Dès son entrée en scène, l’invité dénote avec le décor soigné et moderne du salon des Lecoeur. Le texte d’Alexandre de la Patellière et Matthieu Delaporte apparaît comme un dérivé du dîner de cons de Francis Veber. Une heure a passé et la pièce semble toucher à sa fin laissant une désagréable impression. Débute alors un deuxième acte où l’intrigue bascule dans la comédie, avec beaucoup d’effusions de rires. Antoine découvre le pot aux roses et s’efforce de renouer les liens d’amitié qui l’unissent à son ami de collège, provocant des situations saugrenues entre les deux hommes.

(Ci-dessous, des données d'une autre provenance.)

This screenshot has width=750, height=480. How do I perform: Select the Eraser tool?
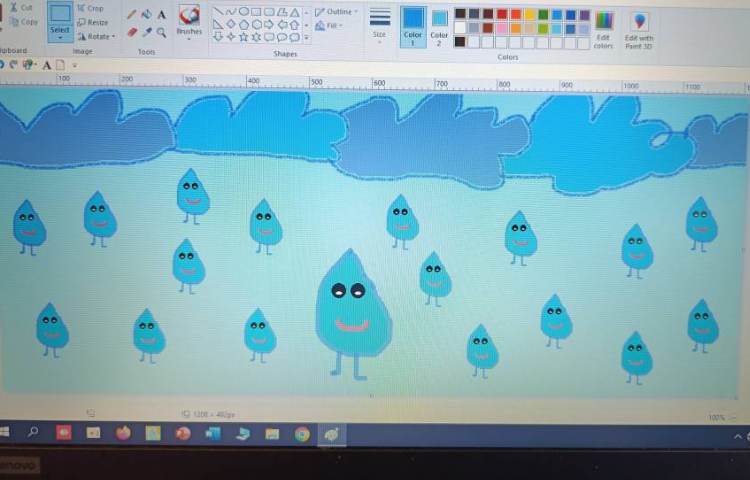coord(131,32)
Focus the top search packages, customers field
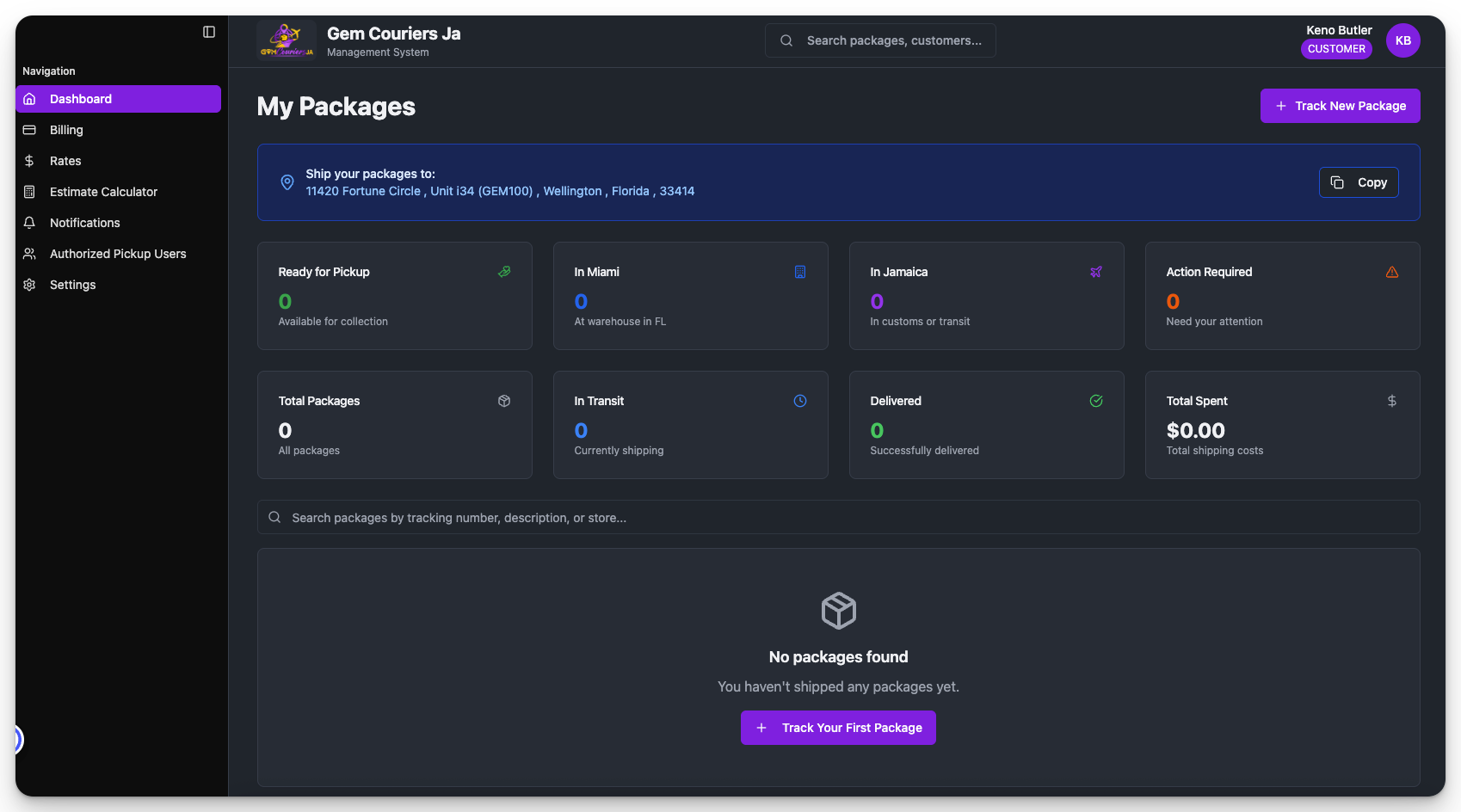This screenshot has height=812, width=1461. pyautogui.click(x=893, y=40)
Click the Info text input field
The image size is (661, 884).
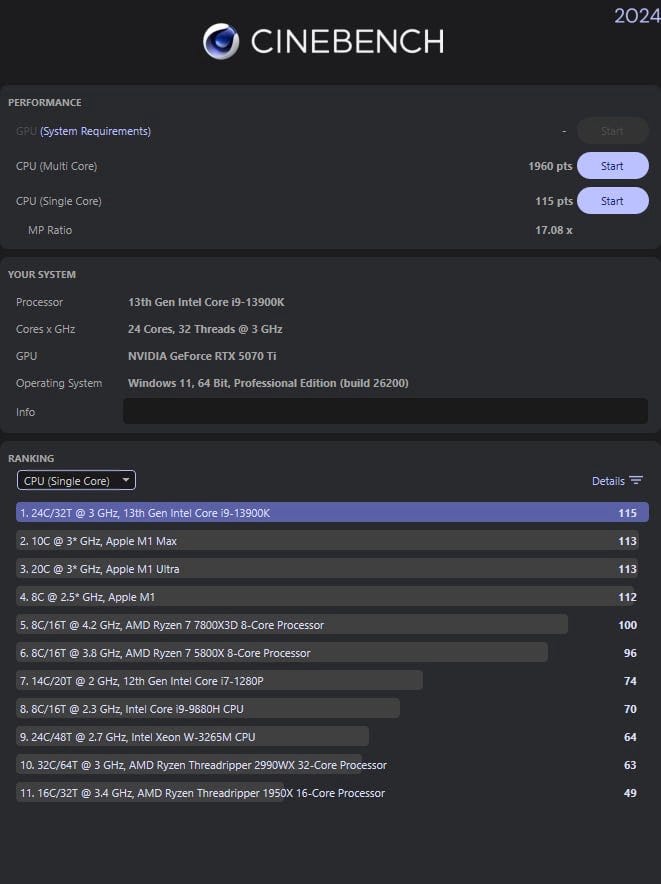(x=385, y=411)
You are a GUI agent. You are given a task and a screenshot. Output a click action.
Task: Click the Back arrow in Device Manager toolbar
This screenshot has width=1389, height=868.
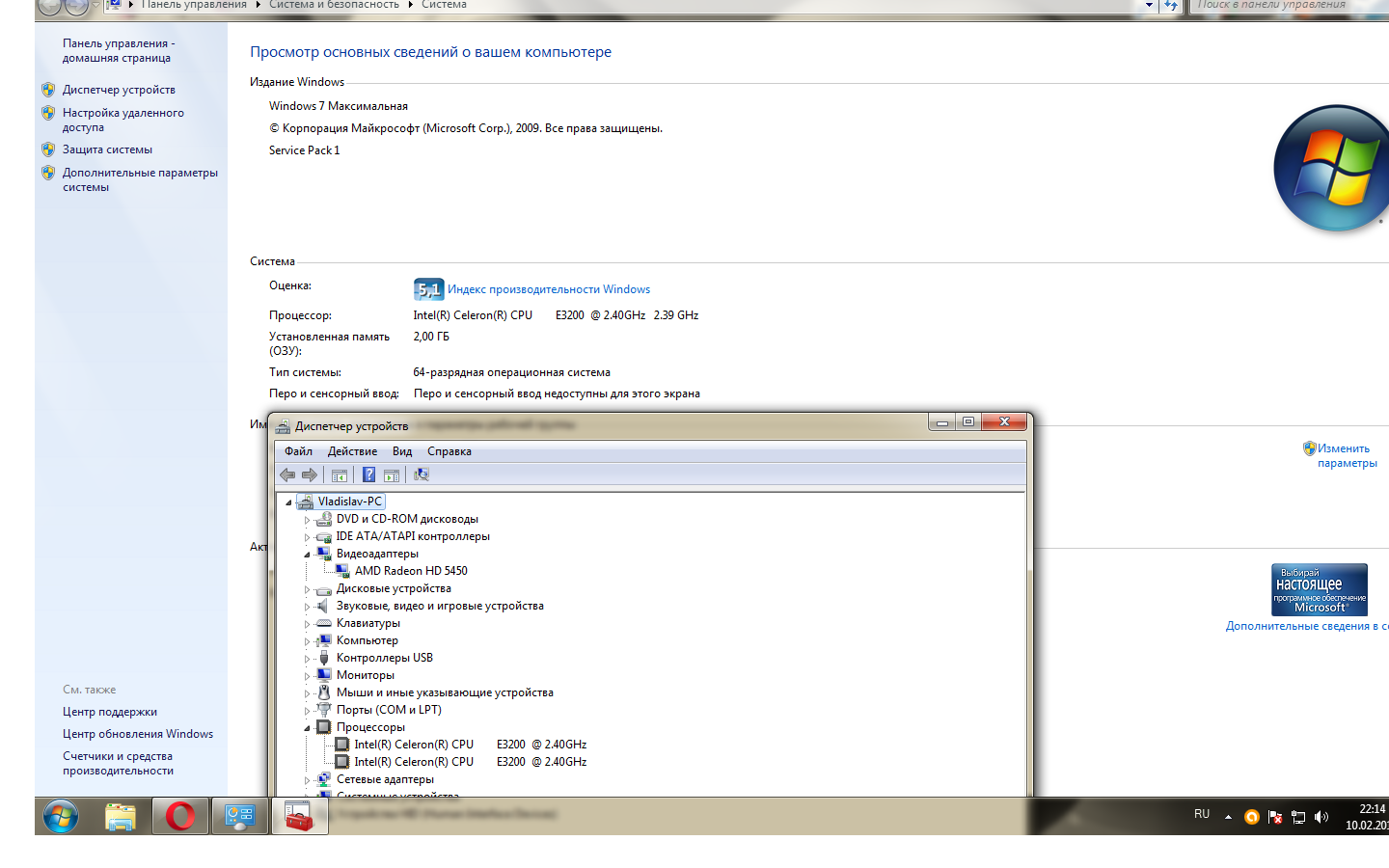(287, 475)
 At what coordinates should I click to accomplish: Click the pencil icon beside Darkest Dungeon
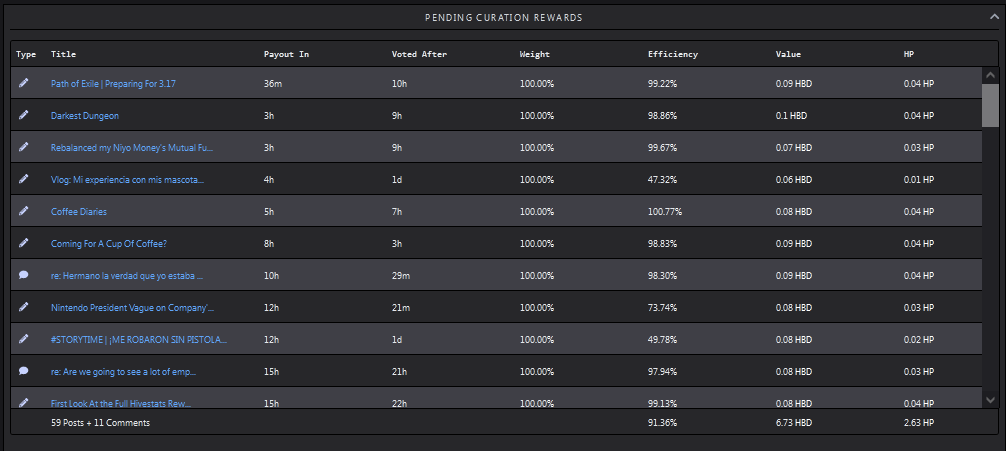click(x=24, y=115)
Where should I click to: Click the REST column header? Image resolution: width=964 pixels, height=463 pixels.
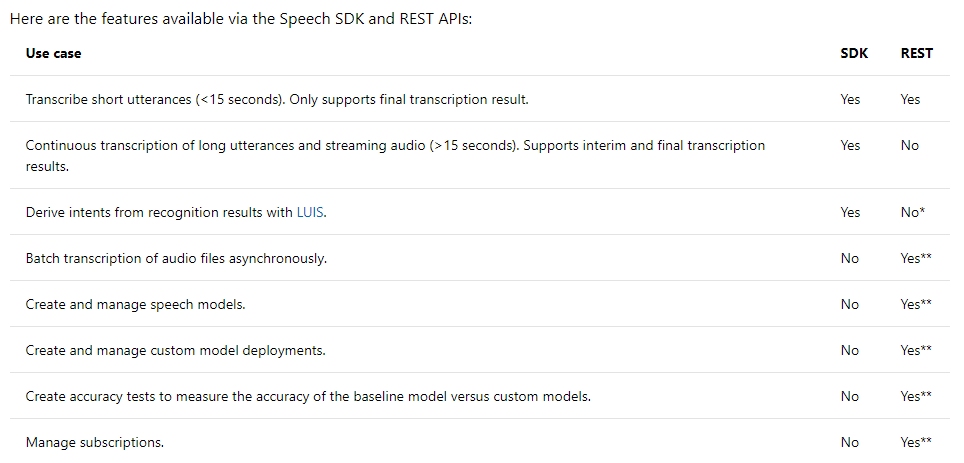pyautogui.click(x=916, y=53)
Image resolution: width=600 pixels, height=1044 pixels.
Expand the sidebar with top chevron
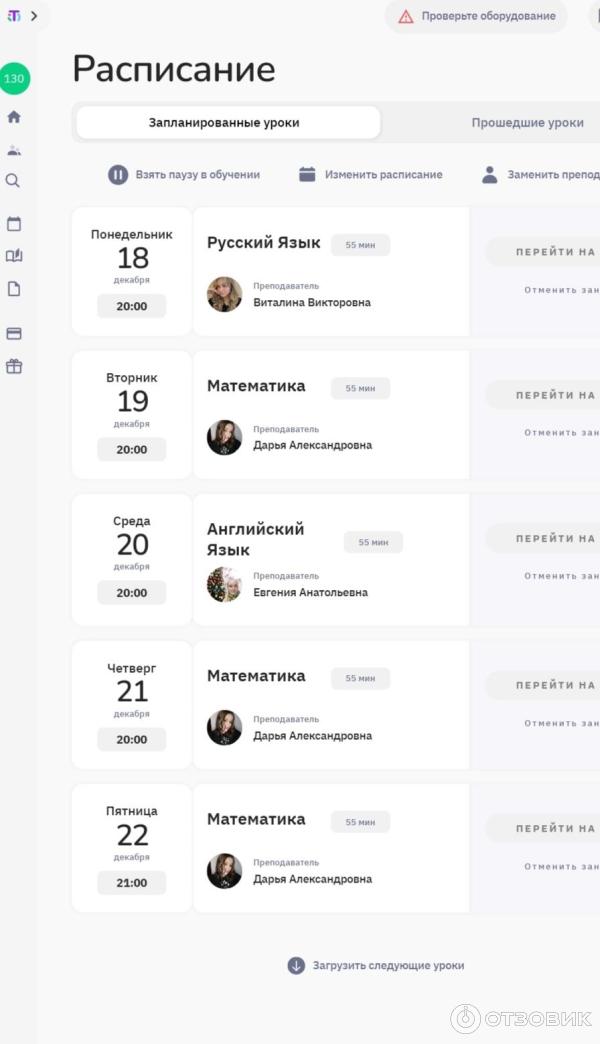34,16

Guillaume de Tonquédec et Lionel Abelanski forment un délicieux tandem. Le premier compose un égocentrique bavard au rire très irritant qui insupporte le second, un incurable velléitaire. Lysiane Meis complète joliment le trio, dans le rôle plus effacé de « Clote ».

Un dîner d’adieu est une pièce distrayante à la dichotomie contrariante.

Un dîner d’adieu au théâtre Édouard VII (9e).
Du 26 avril au 24 juin 2016.
Du mardi au samedi à 21h, les samedis à 17h30 et les dimanches à 15h30.